Итак, боевые дружины родились. Каким же способом их надо было обучать? И вождь революции дал единственно верный рецепт: обучать дружинников на деле, в борьбе. Царизм развернул против народа зверский белый террор? Отвечать палачам ударом на удар! Нападать на солдат и полицейских! Уничтожать стражников и жандармов! Сеять панику в стане врага! Захватывать у неприятеля деньги и оружие, чтобы обращать их на нужды восстания! Освобождать арестованных товарищей! Громить «черную сотню»! В стране идет яростная гражданская война. А на войне – как на войне.
Участие в борьбе будет лучшей школой для «отрядов революционной армии».
Вот почему и наша Симская дружина, появившись на свет, не вправе была бездействовать ни одного дня.
Прежде всего, решили мы, надо обзавестись оружием. Начали мы с «легких» операций – как-то ночью обезоружили поодиночке двух стражников, в другой раз из конторы лесоустроителя «одолжили» в его отсутствие четыре револьвера, отличную подзорную трубу и… старинное китайское ружье. Ружье было, правда, тяжеленное, стрелять из него можно было лишь вдвоем и к тому же с подставки, но ведь и оно могло сослужить службу революции!
Теперь мы сочли себя на первый случай вооруженными. А главное – удачи подняли боевой дух дружинников и кое-чему научили. Мы поверили в то, что мы – сила, и решили предпринять более серьезную операцию.
В то время правительство, напуганное вооруженными выступлениями рабочих, крестьян, революционных солдат и партизанской войной, которую открыли против него боевые дружины, лихорадочно усиливало полицию. Вместо устаревших револьверов «смит-вессон» стражников решили снабдить наганами. Партия револьверов прибыла и в Сим, но приказ раздать их почему-то задержался. Хранить револьверы в частном доме, где размещались стражники (полицейского участка в Симе не было), начальство не рискнуло, опасаясь рабочих. И полиция пустилась на хитрость: спрятала ящики с оружием в местном ремесленном училище. Училищное начальство состояло из отпетых черносотенцев, и стражники на него полагались, как на самих себя.

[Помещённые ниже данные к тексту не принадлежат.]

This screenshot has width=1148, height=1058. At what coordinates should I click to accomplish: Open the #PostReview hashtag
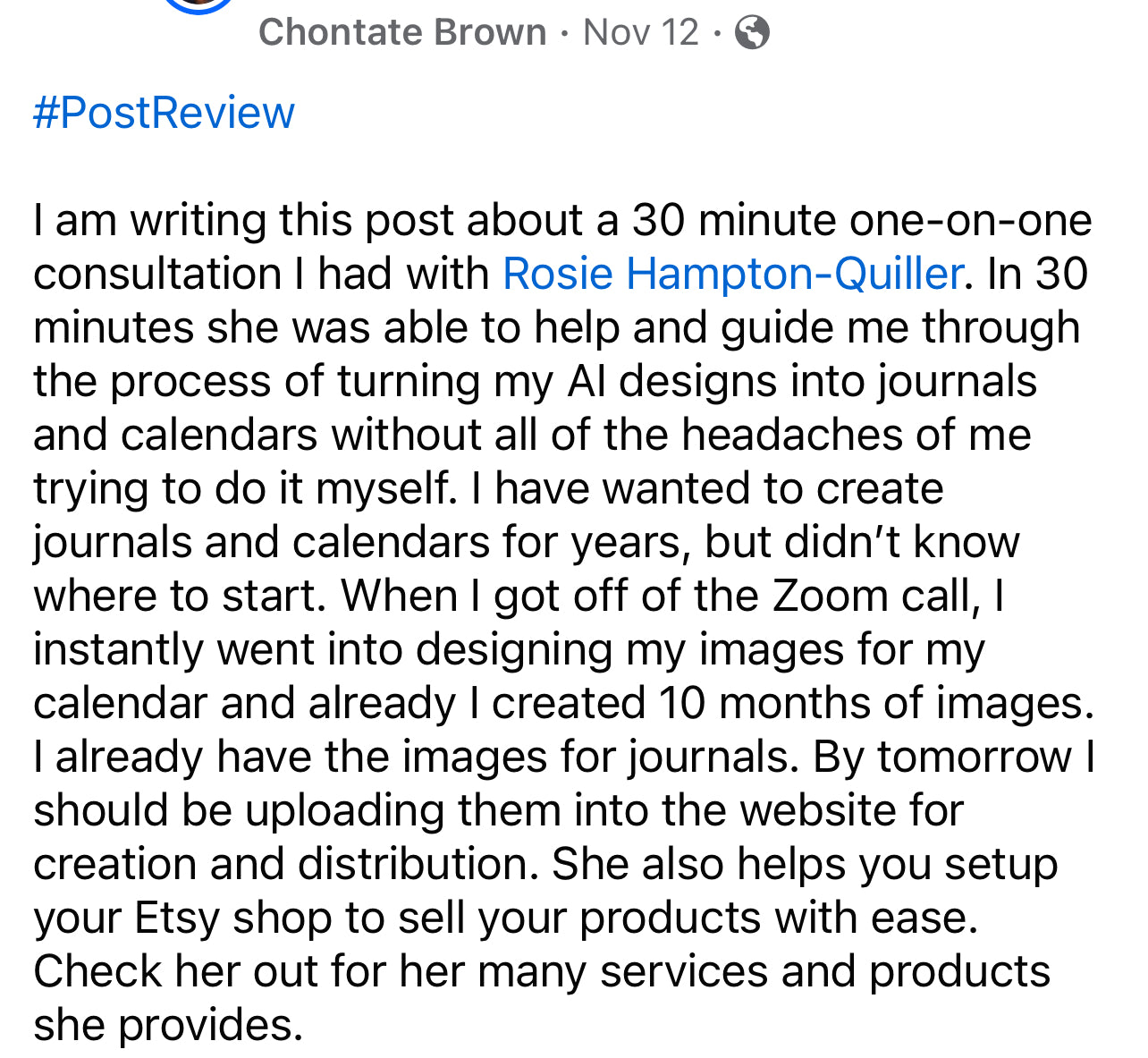[x=164, y=114]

Но полицейский маневр не укрылся от бдительных глаз нашей рабочей разведки: пятнадцатилетнего ученика-ремесленника Пети Гузакова и его приятеля Васи Лаптева. Петя сразу доложил брату, где спрятано оружие.
Вот тут-то и родилась у нас идея «экса». Но идея вещь прекрасная, а требовалось еще разрешение уфимской боевой организации: в дружинах царила строгая партийная дисциплина, самовольничать нам не позволяли. Уфимский штаб дал «добро», но с одним условием: во время операции не должен пострадать никто из служащих училища. Нельзя восстанавливать население против боевиков.